Why would you ever think that the "most socially efficient distribution of
wealth is highly skewed"? What does that even mean?
> I believe it is, and if it's better to have one's wealth determined by
past
> economic success than by lottery or decree, and I believe it is, then
there
> must be some mechanism in place to give wealth some inertia, i.e., to make
> it easy for wealthy people to acquire wealth, so that they can stay
wealthy
> even with their increased consumption.
Bizarre. You're taking the position that the wealthy should be able to
consume at higher levels and not work or take high risks to maintain their
wealth.
> Without such mechanisms, the distribution of wealth would tend to go flat.
And the problem with that is...?
> Since any income produced by any such mechanism is economically classified
> as rent, I have to confess that I think a little rent is a good thing.
Fine, except that your line of reasoning is morally repugnant.

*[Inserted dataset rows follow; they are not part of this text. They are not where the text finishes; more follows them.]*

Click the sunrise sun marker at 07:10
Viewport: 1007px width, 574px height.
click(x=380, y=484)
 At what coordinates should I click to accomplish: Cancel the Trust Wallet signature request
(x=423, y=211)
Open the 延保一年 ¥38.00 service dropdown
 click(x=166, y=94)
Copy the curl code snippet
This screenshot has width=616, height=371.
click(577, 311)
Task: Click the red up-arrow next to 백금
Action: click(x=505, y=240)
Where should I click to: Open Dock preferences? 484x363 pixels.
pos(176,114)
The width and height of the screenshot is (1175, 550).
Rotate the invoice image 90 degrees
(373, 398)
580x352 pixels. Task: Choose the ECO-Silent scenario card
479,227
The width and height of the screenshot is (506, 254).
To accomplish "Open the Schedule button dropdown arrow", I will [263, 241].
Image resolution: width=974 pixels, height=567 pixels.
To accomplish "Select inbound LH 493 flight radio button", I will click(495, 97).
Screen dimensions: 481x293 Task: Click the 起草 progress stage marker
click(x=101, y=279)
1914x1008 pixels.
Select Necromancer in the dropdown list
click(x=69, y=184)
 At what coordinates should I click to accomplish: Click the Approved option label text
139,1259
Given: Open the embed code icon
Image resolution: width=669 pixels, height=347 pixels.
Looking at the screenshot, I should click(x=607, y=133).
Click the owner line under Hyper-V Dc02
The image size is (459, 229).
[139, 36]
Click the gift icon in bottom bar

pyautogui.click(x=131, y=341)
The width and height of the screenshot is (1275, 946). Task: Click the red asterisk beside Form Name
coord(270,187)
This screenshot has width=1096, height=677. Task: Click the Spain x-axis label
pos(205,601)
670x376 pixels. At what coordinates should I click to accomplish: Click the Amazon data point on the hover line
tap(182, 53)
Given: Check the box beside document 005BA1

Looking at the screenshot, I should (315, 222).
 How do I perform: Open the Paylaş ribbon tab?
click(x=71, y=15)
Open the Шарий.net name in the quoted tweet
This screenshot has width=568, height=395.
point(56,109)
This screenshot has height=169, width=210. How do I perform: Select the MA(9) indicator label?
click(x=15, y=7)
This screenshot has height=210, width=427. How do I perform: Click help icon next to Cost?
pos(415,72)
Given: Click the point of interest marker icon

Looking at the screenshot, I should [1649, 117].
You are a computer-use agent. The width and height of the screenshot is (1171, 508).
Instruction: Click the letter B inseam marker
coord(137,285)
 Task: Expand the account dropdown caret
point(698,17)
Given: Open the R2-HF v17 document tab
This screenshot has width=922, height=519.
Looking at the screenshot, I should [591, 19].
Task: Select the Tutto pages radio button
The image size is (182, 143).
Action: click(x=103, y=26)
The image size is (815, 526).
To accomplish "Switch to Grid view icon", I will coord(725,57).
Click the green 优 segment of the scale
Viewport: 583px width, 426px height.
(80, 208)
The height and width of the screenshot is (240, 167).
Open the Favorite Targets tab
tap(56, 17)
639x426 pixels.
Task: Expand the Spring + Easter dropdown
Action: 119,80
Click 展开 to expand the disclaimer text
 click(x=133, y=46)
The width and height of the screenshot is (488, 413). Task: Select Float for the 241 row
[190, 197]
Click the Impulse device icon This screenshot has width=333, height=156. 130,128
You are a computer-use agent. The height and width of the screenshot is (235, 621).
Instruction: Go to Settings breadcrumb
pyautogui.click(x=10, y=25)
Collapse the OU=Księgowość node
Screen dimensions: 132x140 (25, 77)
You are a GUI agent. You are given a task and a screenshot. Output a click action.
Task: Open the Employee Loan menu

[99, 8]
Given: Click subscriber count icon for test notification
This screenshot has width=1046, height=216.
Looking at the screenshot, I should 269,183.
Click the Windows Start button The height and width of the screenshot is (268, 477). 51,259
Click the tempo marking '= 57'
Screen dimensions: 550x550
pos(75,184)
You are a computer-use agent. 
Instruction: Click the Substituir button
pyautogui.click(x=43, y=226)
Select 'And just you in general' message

> There may be too much rent available today, and deciding how much is best
is
> part of the problem I referred to as important above, but the basic notion
> of rent is not inherently evil when it is created and maintained by
> consensus.
No, it should be maintained by *informed consensus*.
> I, and most people, I think, want whatever wealth I leave to my children
to
> be of benefit to them, for example -- that's one of the primary reasons I
> work for it. Since I can't expect a free society to allow special rent
just
> for my kids, I must concede it to everyone else. Similarly, I expect
Bizarre and incoherent. Rent is zero-sum---when you collect rent, someone
else pays for it. So when your kids benefit by collecting rent, others'
kids lose. Not only that; the benefits are conferred by an enforcement
regime backed by the government's monopoly on violence.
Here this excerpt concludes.